If I notice that there are any areas in the systems and processes that could benefit from improvements, I will plan on how they can be improved and give a reason of why they need to be enhanced. These could be for example, an issue with one of the policies or procedures in place. I will gain feed back from my team, including all involved in the care of the renal team, i.e. the patient and their families. This knowledge can be gained through group meetings, one-to-one meetings with workers and patients. I will always be clear on my thoughts and reasoning, be sure and confident on my reasoning for any improvements and always be open to all feedback whether its negative or positive.
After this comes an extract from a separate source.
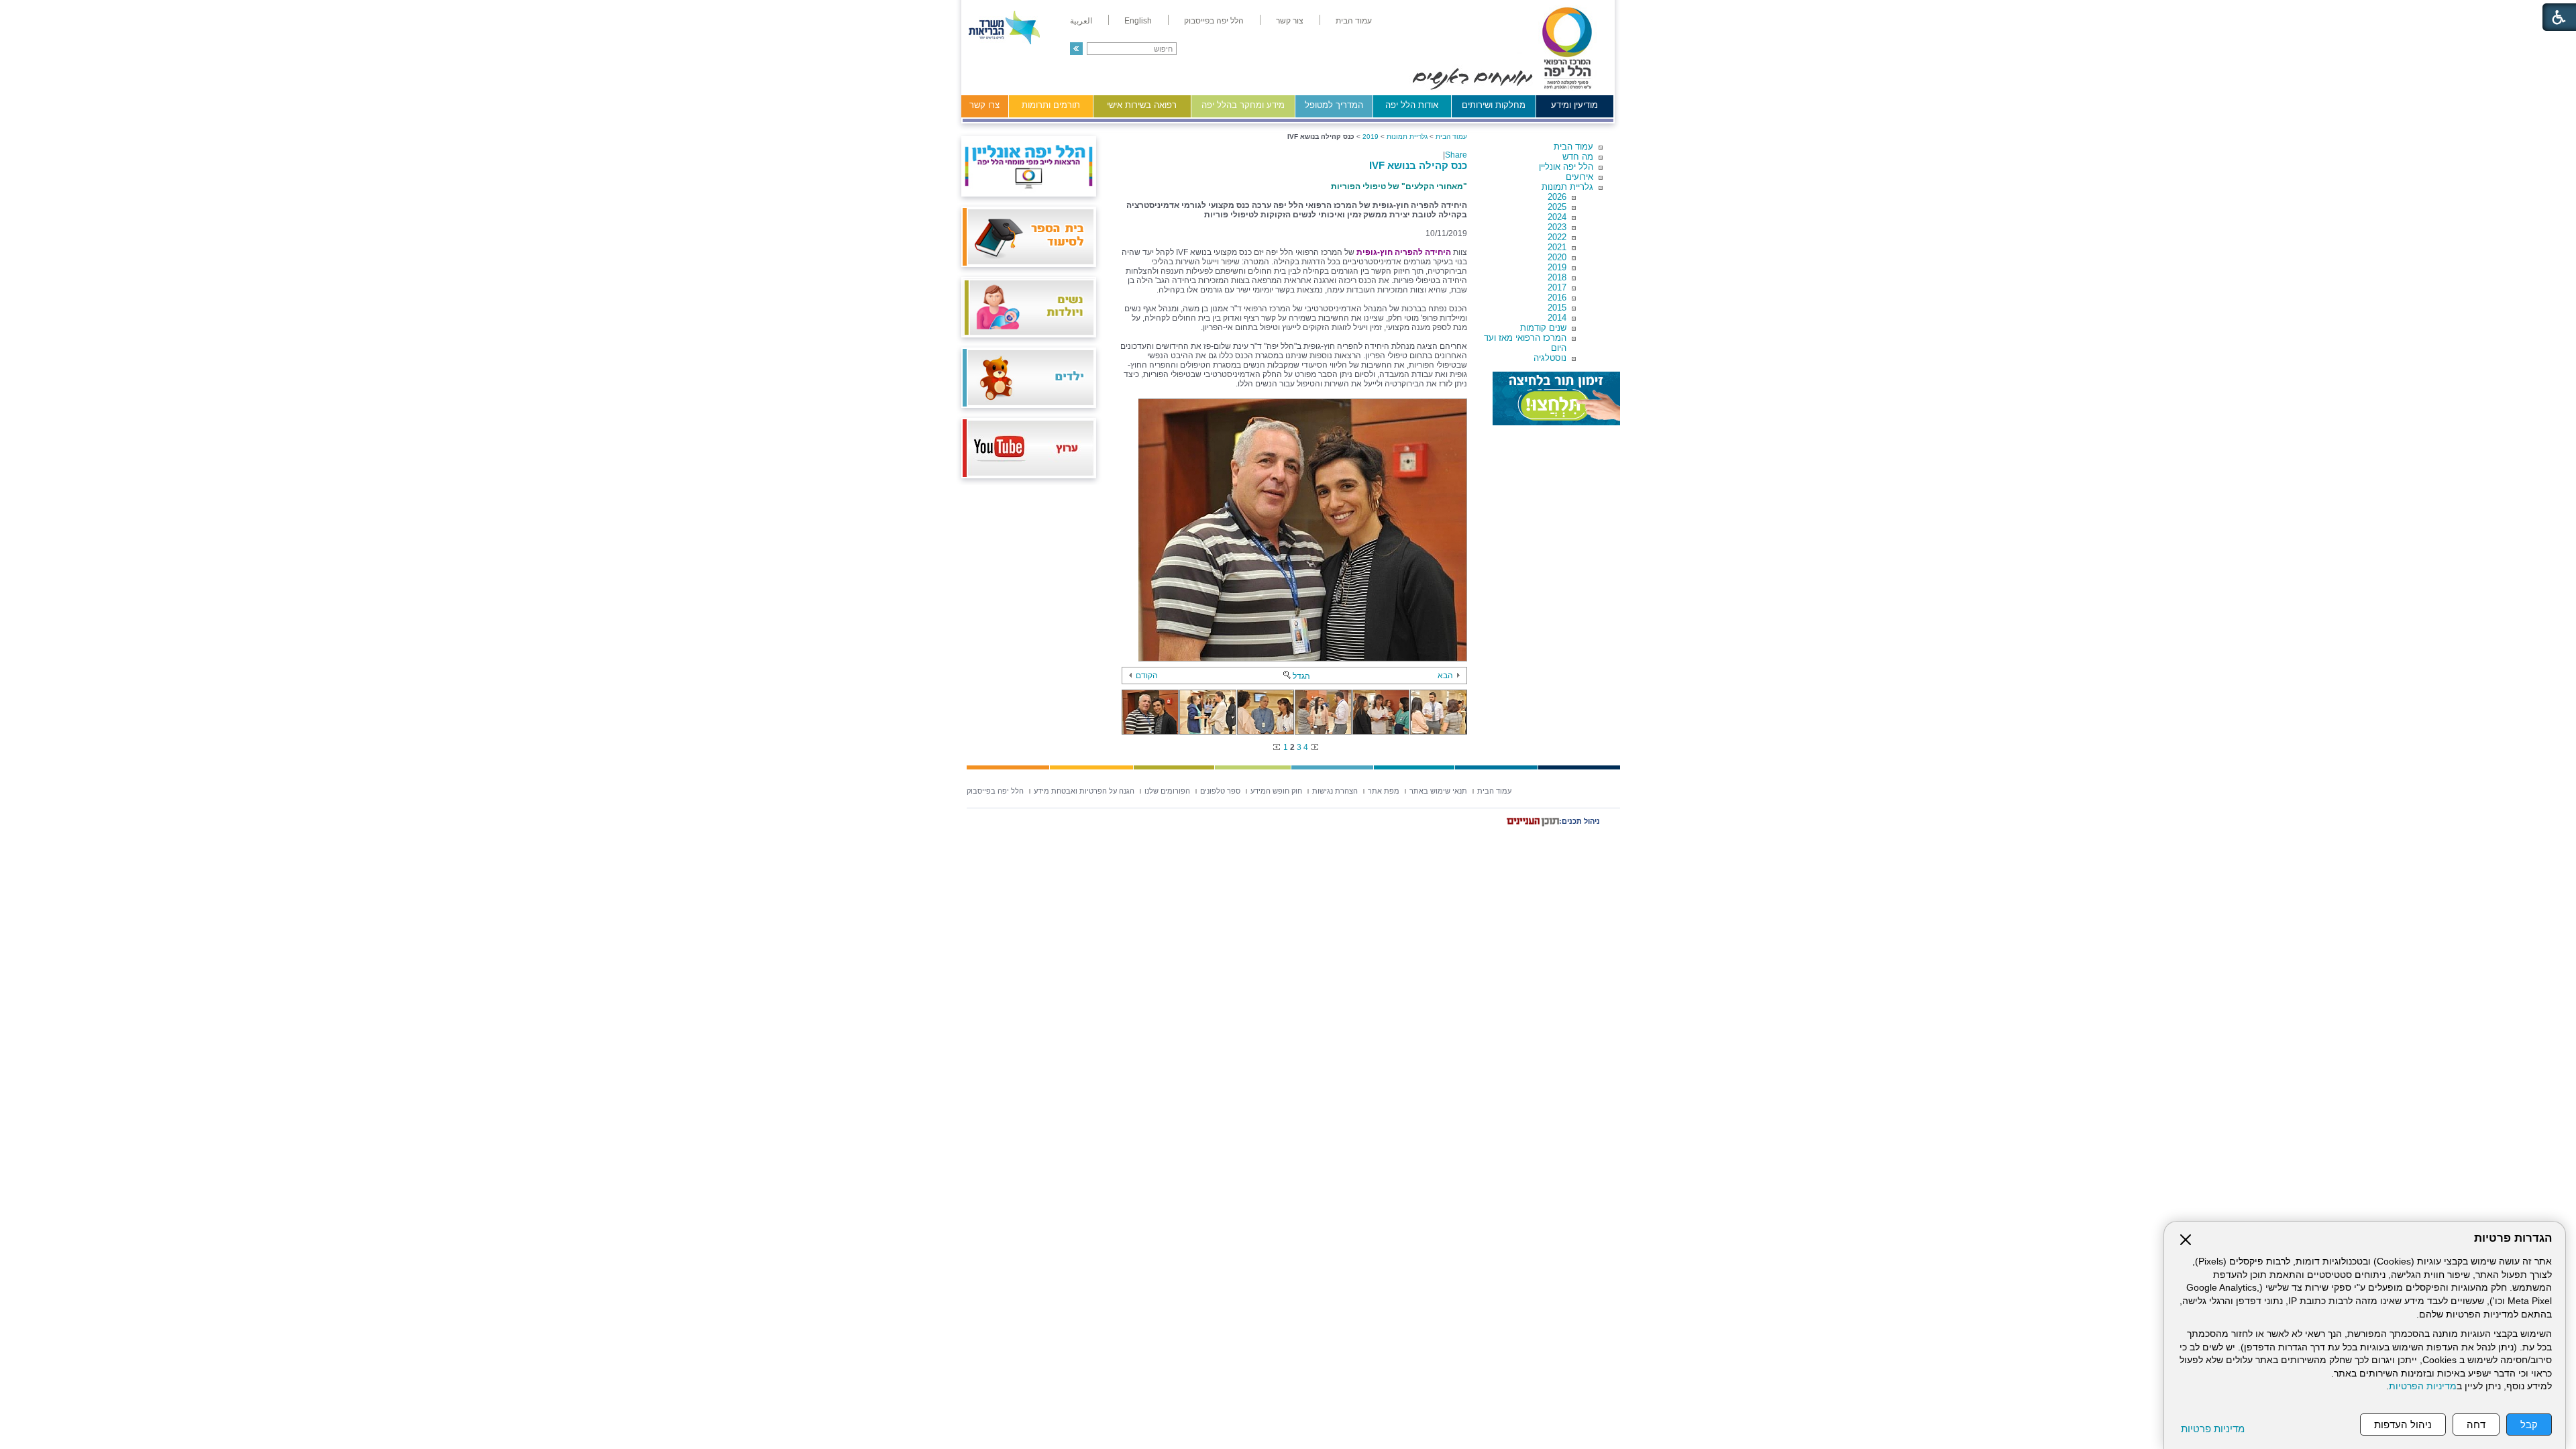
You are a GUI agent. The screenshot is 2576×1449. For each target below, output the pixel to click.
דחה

To help with these changes to systems and processes, I will draw up a plan of action. I will always make sure that my manager is communicated on all the ideas, meetings, assessments, results and amendments of the process for improvements for systems and processes. If needed, I will ask for help from others, I will make sure that they are aware of what is required of their help, their delegated responsibilities. I will liaise with the individuals on every step of the way, on a daily basis.
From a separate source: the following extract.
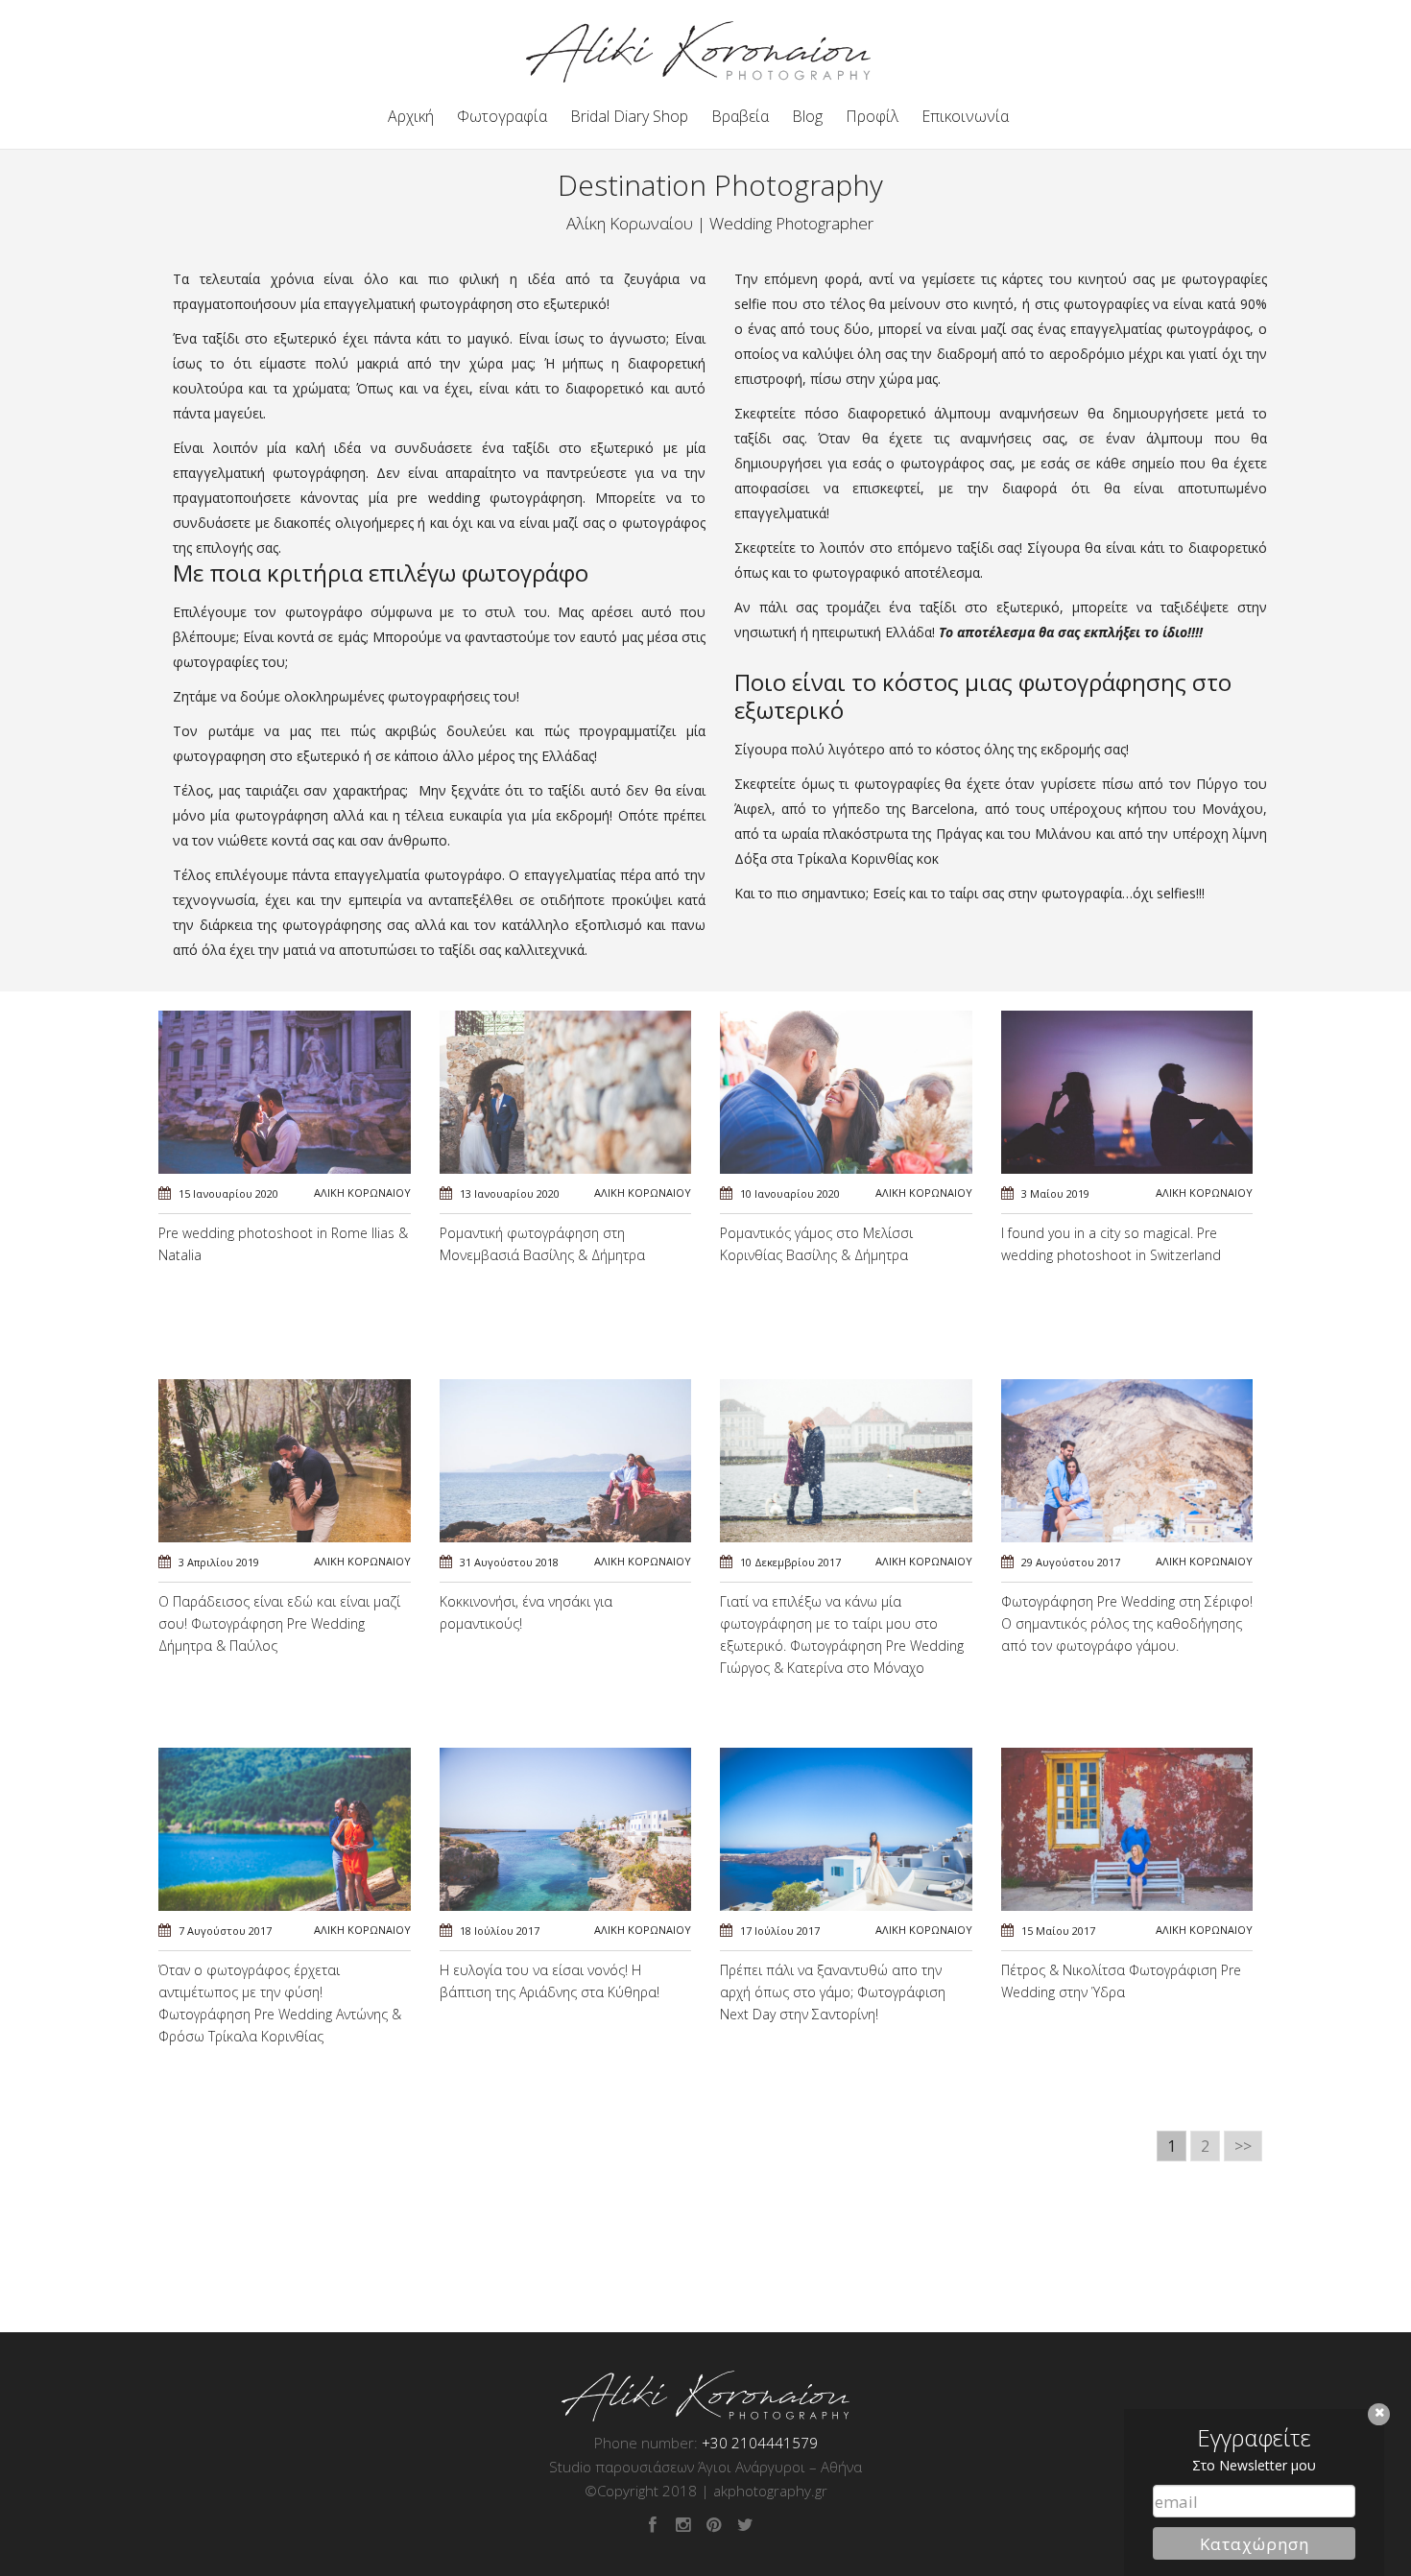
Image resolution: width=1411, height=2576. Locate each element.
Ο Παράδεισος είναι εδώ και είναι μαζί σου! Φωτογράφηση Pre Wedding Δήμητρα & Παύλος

I will explain a time frame that I have in mind for the changes and that I will monitor and asses the changes to weigh up if the modifications have had a negative or positive impression relating to the systems and processes. Once the new systems and processes have had time to be up and running, I will then meet with my manager to keep the changes permanently.
As a team supervisor, I have the responsibility and duty of care is at a very good standard and quality for all staff and patients. I make sure that I work along side the care standards, which are set by legislation from the government. I make sure that staff, patients, families and others involved are fully supported in a positive manner that is inline with the care standards set out in the company’s policies and procedures. This helps to maintain the health and safety of the patients in their own homes whilst providing support and guidance from the care staff team. Sometimes there needs to be give and take on what can be provided and what the patients want, a balance needs to be understood and agreed. This is why I find it important to make sure that each patient has a person-centred care plan and service.